Caminin doğu kapısındaki iki mermer yazıta göre, Selçuklu Veziri Sahip Ata Fahrettin Ali'nin oğlu Afyon Sancakbeyi Nusreddin Hasan tarafından 1272-1277 yıllarında Mimar Emir Hacı Bey'e yaptırılmıştır.

Afyon'un en büyük camilerinden birisi olan yapı 1033 m2 üzerine kurulmuştur. Büyüklüğü sebebiyle bir dönem cuma camiii olarak kullanılmış olan yapının duvarları dıştan moloz taştan olup üç sıra kesme taş hatıllarla cephe üç bölüme ayrılmıştır. Taşların araları Horasan harcı ile derzlenmiştir. Üstte, saçak altlarına ise toplam 24 (biri kırılmış) çörten (taştan yağmur oluğu) yerleştirilmiştir.

AĞAÇ DİREKLİ CAMİ

Afyon Ulu Camii, Anadolu Selçukluları dönemini temsil eden Ankara Arslanhane Camii (1289-1290) ve Beyşehir Eşrefoğlu Camii (1297) ile birlikte, ağaç direkli camiler grubunu oluşturarak, Anadolu'daki Ulu Cami tipleri arasında ayrı bir yer edinirler. Beyşehir Eşrefoğlu Camii'ni dergimizde ele almıştık. Bu ahşap camilere Sivrihisar Ulu Camii (1275), Ayaş Ulucamii'ni (13. yy) ve Kastamonu Kasaba Köyü Camii'ni de ilave edebiliriz. Fakat, Afyon Ulu Camii, bu tarz camilerin Anadolu'daki ilk örneği kabul edilmektedir.

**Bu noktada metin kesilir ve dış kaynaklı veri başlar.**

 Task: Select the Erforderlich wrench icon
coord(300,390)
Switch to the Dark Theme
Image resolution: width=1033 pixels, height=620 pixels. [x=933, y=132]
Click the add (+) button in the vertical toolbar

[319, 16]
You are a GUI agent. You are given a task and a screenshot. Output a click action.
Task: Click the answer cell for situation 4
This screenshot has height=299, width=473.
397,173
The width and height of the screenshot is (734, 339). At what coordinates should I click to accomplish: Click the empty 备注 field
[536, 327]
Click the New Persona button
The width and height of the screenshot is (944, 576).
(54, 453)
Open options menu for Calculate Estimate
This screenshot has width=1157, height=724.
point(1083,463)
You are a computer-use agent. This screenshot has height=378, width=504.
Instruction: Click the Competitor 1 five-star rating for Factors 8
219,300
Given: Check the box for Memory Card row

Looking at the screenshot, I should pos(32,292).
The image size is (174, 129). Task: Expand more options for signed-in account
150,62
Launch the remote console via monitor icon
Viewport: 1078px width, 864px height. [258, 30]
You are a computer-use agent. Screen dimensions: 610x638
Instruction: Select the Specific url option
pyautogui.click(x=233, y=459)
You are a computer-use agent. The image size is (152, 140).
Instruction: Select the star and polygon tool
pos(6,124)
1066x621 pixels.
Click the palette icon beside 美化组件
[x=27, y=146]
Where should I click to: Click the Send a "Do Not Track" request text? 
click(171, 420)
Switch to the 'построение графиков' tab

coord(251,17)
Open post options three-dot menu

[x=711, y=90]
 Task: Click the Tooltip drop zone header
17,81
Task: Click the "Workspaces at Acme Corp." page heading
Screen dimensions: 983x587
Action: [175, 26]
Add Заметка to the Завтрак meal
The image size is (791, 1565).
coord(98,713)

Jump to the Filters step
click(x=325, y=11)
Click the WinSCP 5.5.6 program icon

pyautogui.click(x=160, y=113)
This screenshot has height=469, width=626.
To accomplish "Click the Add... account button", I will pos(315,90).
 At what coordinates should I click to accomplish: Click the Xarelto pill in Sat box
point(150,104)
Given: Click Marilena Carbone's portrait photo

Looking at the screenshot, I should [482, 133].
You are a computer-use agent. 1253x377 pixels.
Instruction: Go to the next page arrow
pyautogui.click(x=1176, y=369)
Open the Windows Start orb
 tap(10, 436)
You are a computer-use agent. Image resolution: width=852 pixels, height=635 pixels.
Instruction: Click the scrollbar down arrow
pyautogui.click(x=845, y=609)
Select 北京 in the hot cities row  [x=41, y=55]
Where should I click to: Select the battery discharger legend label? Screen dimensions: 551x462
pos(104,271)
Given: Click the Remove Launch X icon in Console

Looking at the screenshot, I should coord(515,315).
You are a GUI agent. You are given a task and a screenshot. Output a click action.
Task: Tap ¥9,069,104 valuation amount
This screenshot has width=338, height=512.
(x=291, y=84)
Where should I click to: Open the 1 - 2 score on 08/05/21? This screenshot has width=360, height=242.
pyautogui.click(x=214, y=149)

13. yüzyıl Selçuklu dönemi ağaç işçiliğinin güzel örneklerinden birisi olarak görülen Ulu Cami, çarpık dikdörtgen planlı ve beş sıralı kırk ahşap sütunla taşınan ahşap kirişli düz örtü üzerine toprak damlı olarak yapılmıştır. Caminin toprak damı, Cumhuriyet devrindeki onarımlar sırasında değiştirilmiştir. Bugün cami üst örtüsü çinko çatı ile kaplıdır.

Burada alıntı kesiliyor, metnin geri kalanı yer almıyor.